Kate Holmes

Department: Drama
Discipline: Drama

Project Summary

In my AHRC funded thesis I argue that female aerial performers of the 1920s and early 1930s contributed to strength being absorbed into some stereotypes of femininity at a time when attitudes to femininity were changing. These women were glamorised when performing on aerial equipment suspended above circus rings or vaudeville and variety stages, yet, their celebrity has generally been forgotten. Traditional narratives of circus history consider the 1920s to be a period of decline in both the USA and UK and I re-evaluate circus history using audience capacity and available audience figures to reconsider circus as the largest mass live entertainment of the period.

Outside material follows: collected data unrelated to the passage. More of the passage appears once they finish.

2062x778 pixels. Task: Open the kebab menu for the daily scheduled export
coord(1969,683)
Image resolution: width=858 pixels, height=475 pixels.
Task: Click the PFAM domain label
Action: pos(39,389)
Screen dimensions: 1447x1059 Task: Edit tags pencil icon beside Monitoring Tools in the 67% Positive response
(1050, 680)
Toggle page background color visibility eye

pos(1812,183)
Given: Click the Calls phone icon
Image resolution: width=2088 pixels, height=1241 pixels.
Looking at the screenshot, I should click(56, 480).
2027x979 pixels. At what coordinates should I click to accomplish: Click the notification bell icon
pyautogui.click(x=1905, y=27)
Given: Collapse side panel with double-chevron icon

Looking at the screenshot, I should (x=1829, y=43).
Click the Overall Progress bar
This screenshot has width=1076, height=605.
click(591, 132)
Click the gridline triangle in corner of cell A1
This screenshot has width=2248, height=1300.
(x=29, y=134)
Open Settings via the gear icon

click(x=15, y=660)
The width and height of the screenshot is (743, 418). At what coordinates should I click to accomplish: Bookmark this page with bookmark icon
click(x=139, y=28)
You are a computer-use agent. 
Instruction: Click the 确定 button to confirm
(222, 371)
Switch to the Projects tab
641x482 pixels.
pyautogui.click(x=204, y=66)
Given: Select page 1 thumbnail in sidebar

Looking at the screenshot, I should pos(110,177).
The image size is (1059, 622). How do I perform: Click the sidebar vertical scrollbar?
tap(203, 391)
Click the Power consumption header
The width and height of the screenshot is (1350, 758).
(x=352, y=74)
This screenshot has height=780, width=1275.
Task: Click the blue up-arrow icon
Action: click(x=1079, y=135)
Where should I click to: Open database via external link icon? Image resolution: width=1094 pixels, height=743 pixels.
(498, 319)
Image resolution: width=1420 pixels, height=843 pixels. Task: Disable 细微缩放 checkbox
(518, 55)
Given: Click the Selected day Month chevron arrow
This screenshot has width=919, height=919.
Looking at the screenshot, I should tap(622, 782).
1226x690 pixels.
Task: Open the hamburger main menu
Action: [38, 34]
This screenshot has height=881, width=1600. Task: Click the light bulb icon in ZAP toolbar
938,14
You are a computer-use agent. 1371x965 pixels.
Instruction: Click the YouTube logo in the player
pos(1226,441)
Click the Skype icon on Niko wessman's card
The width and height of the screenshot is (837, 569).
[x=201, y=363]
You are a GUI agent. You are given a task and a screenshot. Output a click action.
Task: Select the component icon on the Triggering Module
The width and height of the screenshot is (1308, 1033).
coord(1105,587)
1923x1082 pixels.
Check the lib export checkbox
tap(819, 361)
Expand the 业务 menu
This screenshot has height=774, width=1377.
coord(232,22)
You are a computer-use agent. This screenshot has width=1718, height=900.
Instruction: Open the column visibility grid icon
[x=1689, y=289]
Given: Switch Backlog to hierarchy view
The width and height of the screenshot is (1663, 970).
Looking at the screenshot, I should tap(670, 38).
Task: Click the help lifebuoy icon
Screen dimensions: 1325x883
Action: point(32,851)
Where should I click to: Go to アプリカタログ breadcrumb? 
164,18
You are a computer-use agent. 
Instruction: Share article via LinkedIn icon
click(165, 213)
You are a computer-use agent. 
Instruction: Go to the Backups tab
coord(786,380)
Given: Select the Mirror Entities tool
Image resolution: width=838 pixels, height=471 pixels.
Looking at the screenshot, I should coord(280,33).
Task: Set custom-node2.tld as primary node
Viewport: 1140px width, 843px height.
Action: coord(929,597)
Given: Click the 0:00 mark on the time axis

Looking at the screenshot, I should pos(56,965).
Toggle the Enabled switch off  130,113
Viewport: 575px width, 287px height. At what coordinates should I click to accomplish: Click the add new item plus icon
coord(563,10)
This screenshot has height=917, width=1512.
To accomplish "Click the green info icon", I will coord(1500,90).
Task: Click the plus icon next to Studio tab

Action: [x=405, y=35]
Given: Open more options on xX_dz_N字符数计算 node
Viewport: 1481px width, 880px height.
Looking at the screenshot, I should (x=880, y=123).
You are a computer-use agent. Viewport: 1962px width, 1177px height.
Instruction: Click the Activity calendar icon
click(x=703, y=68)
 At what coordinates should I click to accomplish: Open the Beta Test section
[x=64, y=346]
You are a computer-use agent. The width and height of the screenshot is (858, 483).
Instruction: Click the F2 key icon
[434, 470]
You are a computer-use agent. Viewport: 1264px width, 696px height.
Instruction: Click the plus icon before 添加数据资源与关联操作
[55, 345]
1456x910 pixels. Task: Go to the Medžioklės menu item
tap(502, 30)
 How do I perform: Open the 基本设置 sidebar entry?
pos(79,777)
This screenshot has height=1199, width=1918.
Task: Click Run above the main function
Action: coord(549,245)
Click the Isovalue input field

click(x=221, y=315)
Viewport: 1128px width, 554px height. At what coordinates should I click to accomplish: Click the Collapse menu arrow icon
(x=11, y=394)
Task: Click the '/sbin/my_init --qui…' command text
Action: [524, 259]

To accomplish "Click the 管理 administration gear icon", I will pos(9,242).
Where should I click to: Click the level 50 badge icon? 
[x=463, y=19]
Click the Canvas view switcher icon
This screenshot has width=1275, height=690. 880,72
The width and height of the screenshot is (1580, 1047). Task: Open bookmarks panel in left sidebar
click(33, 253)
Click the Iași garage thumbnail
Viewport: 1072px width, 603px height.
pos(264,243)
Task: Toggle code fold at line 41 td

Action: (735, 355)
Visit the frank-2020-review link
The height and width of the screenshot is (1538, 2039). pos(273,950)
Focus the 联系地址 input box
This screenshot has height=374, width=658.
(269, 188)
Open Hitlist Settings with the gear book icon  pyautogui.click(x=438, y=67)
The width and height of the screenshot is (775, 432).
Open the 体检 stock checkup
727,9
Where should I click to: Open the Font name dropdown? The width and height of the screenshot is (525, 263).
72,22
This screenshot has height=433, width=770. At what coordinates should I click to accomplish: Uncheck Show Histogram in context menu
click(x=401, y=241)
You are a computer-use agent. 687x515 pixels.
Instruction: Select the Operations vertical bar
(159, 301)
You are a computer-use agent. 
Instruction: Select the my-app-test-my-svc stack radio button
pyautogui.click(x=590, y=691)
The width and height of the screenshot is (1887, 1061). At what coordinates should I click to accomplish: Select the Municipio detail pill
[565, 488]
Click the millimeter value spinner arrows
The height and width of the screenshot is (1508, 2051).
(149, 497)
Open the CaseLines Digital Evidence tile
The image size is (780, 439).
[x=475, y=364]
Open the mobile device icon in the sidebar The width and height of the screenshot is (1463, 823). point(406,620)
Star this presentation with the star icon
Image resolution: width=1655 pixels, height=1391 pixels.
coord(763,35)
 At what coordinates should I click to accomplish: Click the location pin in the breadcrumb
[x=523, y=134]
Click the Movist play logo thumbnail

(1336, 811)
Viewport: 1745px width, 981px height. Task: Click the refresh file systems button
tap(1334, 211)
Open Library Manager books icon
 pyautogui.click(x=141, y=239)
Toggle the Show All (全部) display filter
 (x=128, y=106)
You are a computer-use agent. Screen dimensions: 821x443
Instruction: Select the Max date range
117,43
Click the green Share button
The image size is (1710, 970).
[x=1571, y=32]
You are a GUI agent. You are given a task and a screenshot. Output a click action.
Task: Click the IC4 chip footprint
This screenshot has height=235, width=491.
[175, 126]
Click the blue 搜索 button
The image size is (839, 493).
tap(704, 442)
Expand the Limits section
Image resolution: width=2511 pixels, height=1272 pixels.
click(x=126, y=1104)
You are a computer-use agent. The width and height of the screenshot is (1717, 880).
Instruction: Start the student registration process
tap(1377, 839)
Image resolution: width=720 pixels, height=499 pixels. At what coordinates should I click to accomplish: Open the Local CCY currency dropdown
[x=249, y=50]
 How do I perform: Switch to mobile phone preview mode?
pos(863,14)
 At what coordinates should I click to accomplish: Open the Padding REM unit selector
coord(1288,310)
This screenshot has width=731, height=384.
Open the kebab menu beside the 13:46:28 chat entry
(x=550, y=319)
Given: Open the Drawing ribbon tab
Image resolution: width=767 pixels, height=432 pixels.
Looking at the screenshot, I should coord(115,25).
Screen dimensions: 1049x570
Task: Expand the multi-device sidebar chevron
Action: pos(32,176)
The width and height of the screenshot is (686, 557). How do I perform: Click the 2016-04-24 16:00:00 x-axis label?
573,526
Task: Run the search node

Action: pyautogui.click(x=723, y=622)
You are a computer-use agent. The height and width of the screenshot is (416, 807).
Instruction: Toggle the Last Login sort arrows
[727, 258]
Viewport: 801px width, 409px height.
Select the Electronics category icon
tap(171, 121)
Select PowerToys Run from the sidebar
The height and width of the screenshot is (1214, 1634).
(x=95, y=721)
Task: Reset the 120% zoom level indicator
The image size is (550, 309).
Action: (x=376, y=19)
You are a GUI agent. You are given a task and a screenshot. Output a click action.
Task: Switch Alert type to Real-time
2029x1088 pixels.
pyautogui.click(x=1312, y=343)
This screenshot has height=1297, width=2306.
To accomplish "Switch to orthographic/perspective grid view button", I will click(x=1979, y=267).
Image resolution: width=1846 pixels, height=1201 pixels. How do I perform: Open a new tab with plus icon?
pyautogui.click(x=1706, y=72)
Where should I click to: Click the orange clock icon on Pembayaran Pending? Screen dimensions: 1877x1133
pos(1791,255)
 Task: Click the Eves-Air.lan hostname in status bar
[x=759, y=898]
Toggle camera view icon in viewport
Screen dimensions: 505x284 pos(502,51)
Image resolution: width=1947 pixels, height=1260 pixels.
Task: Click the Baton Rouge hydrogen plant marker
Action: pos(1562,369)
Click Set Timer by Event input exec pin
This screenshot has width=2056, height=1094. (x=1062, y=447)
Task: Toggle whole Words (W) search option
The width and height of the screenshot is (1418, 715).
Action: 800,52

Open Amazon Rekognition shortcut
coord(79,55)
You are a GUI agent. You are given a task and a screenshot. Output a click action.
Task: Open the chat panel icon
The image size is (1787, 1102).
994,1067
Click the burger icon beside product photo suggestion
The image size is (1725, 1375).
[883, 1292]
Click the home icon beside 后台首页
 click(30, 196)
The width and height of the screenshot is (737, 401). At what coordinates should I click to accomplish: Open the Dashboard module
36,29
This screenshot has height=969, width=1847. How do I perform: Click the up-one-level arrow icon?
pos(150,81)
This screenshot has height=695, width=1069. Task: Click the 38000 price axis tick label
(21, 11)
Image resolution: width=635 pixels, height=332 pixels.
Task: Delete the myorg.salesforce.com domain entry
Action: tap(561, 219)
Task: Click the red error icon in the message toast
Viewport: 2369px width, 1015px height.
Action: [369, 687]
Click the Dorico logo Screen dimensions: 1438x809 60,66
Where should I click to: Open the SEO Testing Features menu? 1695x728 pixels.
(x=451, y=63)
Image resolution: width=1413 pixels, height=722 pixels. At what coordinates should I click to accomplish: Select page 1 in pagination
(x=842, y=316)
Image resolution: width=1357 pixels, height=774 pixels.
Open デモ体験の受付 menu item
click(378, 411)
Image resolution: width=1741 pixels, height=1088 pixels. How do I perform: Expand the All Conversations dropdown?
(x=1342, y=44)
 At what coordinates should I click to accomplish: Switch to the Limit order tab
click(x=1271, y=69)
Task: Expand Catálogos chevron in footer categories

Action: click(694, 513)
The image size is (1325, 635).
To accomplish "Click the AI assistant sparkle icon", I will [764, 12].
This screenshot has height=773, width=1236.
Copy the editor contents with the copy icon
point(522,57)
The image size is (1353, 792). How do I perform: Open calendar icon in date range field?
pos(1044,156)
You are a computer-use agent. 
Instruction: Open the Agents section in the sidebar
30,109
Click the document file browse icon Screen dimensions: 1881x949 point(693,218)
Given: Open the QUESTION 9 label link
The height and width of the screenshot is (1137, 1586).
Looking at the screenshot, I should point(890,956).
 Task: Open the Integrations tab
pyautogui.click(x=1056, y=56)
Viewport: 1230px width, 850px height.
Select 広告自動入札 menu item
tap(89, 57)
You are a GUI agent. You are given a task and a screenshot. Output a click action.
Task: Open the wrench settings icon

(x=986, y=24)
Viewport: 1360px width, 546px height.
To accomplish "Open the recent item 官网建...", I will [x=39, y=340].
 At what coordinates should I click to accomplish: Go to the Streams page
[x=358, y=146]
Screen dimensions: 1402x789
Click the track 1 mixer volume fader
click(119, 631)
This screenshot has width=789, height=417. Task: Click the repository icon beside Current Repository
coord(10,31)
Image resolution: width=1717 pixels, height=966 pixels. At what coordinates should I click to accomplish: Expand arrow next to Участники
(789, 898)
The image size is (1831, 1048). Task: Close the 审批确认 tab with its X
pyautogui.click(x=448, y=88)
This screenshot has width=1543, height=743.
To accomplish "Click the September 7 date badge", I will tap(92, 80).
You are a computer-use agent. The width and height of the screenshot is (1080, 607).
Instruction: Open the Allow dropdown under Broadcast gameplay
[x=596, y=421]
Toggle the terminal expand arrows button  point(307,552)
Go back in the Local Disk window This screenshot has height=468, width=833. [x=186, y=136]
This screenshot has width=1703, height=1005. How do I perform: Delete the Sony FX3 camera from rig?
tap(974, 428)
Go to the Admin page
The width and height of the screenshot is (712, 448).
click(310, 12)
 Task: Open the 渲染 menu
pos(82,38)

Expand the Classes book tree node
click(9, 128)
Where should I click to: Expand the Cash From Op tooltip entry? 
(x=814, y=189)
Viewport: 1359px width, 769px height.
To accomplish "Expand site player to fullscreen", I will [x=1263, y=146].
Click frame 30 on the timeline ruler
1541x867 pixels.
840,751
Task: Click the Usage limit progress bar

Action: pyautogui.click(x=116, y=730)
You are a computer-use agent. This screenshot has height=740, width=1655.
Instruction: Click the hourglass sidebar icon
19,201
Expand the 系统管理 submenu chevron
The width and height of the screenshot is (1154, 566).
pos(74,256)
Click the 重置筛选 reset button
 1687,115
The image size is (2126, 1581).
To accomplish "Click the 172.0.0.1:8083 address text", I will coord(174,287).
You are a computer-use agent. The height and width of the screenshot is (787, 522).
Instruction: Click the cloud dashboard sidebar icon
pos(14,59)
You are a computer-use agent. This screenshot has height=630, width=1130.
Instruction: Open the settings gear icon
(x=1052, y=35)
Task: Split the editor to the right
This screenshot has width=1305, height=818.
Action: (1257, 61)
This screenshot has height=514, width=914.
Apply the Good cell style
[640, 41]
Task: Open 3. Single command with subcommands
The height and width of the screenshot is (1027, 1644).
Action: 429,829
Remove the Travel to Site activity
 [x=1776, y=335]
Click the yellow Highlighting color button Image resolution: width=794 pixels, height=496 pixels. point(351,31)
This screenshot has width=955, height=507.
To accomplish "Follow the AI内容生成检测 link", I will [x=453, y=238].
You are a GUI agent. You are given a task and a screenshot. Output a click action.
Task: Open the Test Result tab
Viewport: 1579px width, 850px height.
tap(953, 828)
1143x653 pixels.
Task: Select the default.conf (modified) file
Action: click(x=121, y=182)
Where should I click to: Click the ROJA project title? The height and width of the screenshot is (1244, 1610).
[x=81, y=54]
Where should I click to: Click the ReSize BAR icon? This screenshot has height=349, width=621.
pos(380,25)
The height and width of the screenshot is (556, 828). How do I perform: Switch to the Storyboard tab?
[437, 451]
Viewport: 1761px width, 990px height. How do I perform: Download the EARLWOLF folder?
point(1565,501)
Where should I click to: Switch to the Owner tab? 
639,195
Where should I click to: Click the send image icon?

Because these women were very much stars of their time, I have analysed their feats in light of the fashionable 'modern girl' stereotype and the increasing popularity of female exercise. I have also examined how aerial celebrity is distinguished from other forms of celebrity due to the special relationship between risk and skill. In doing so, I have been able to make more general statements about the form, such as how risk and skill are performed and the impression of weightlessness constructed.

Supervisory Team

First supervisor: Professor Kate Newey

​Second supervisor: Dr Adrian Curtin

Wider Research Interests

Contemporary circus, performance histories (including those that involve embodied practices), and archives (including processes of acquisition/selection, as materials with the potential to inspire new artworks and embodied responses to the physical archival materials etc).